In all, Newell said it plans to put about 10 percent of the portfolio up for sale. Beyond the sale list of active-lifestyle brands, Newell plans to sell the vast majority of its tools segment; its heaters, humidifiers and fans businesses and its consumer-storage container brands. The total 2015 net sales of the businesses held for sale are approximately $1.5 billion, including about $100 million of previously announced exits or assets held for sale.
Newell said the sale processes are underway and it hopes to complete the divestiture of the assets held for sale within the first half of 2017. Proceeds from the sale of any brands will be primarily used to accelerate debt pay down and creating a platform for future acquisitions that strengthen and scale the company’s core businesses.
For Sale Or Bust?
At Barclay’s Global Consumer Staples Conference in early September, Michael Polk, Newell’s CEO, said Newell may discard some businesses if buyers aren’t found.
“Ideally I would like to sell these assets versus simply walking away from them,” Polk told investors. “Some of them are the kinds of businesses that would be difficult to sell and therefore, we should just shut down because they create no value for you and they are a distraction for us.”

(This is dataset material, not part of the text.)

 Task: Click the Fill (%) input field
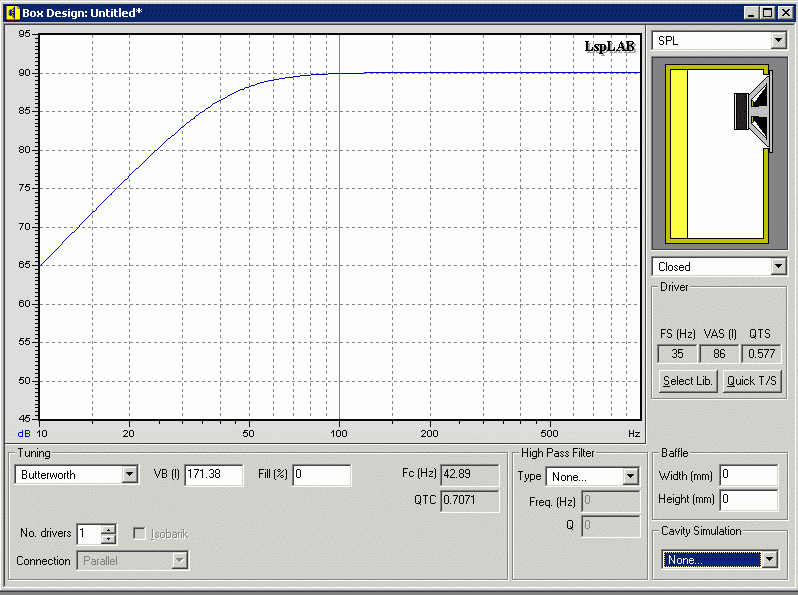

Officials clarified, October 7, the the above option did not apply to its winter sports brands for sale.
“We do not plan to shut these businesses down, but rather intend to sell them to a buyer at a full and fair value, officials said. “We are confident that we will achieve a successful sale of these category-leading businesses to an owner who shares our interest in unlocking their full potential.”
During the conference, however, Polk clearly had his focus on the road ahead.

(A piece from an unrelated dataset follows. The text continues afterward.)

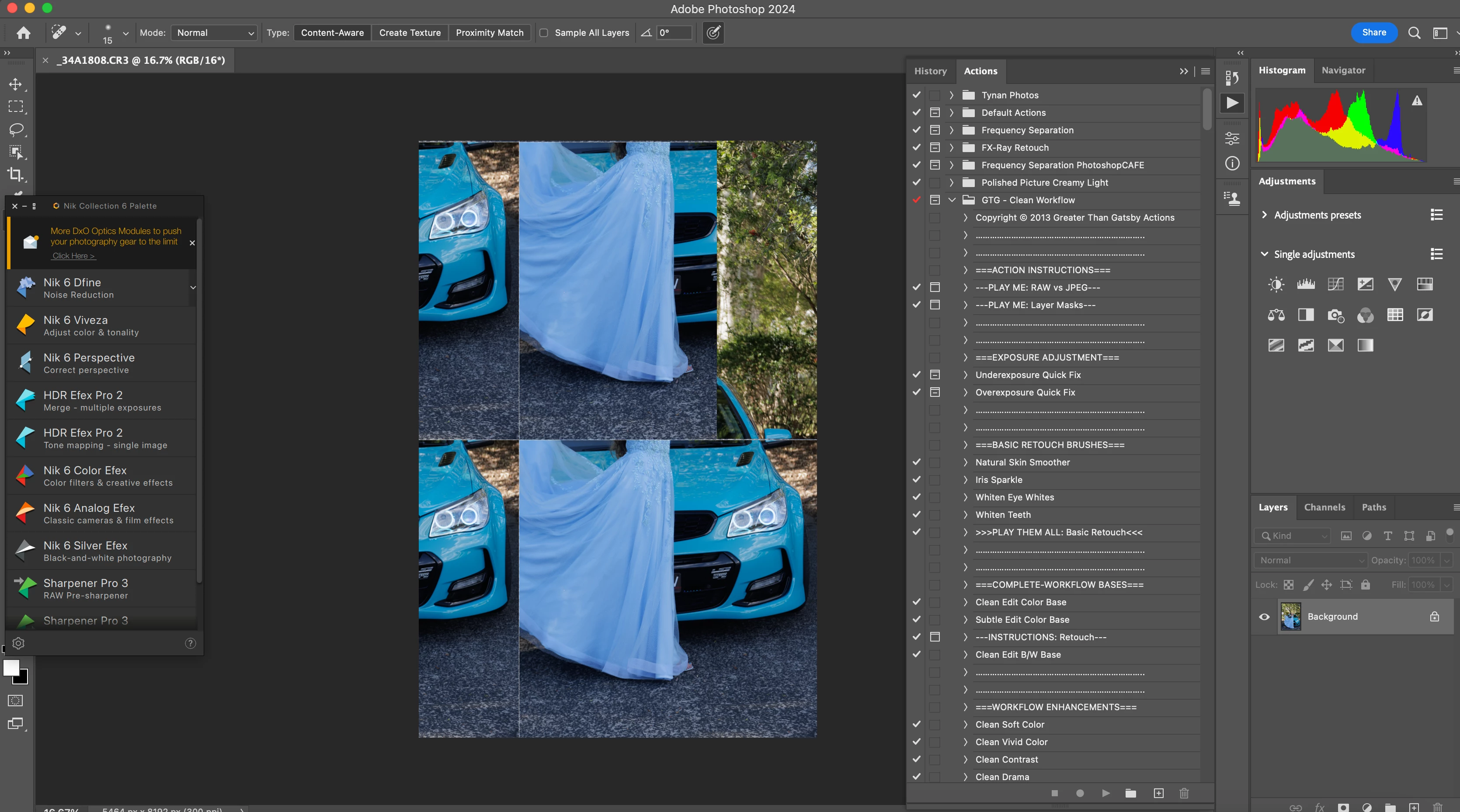Viewport: 1460px width, 812px height.
Task: Expand Adjustments presets section
Action: coord(1265,215)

“We are going to focus our energy against the big opportunities and we are going to minimize the distractions,” said Polk, noting that the company has already invested in research on Coleman’s brand equity and growth potential. “We’re going to follow the money with respect to the choices we make and the actions we take.”
The overall reorganization will shift the company “from a holding company to an operating company” with a greater focus on accelerating growth at its remaining brands, according to a statement. Besides simplifying its operating structures by consolidating its existing 32 business units to 16 operating divisions, Newell will create a new global enterprise-wide e-commerce division.
“Newell Brands’ new strategic plan establishes a clear set of investment priorities, a new organization design for the company and a sharp set of portfolio choices that will focus our resources on the businesses with the greatest potential for growth and value creation,” said Polk in a statement. “We will drive growth acceleration over time through more effective and scaled commercial operations, increased investment in our brands and capabilities and the delivery of bigger, better innovation across a broader set of categories. We will simultaneously expand margins through significant cost synergies and other savings related to the combination of Newell Rubbermaid and Jarden and other cost focused initiatives.”
Added Mark Tarchetti, Newell’s president, “The choices we are making will strengthen the underlying growth and performance of our most strategic businesses and over time enable us to scale our core categories through external development.”
Newell restated its goal of achieving the company’s stated objective of a leverage ratio of 3 to 3.5 times EBITDA. At a recent investor conference, the company announced that it expects to deliver $500 million in cost synergies by the end of 2018. It said the for-sale announcement will not impact its 2016 core sales or normalized EPS guidance. More details are expected during the company’s quarterly report, scheduled for late October.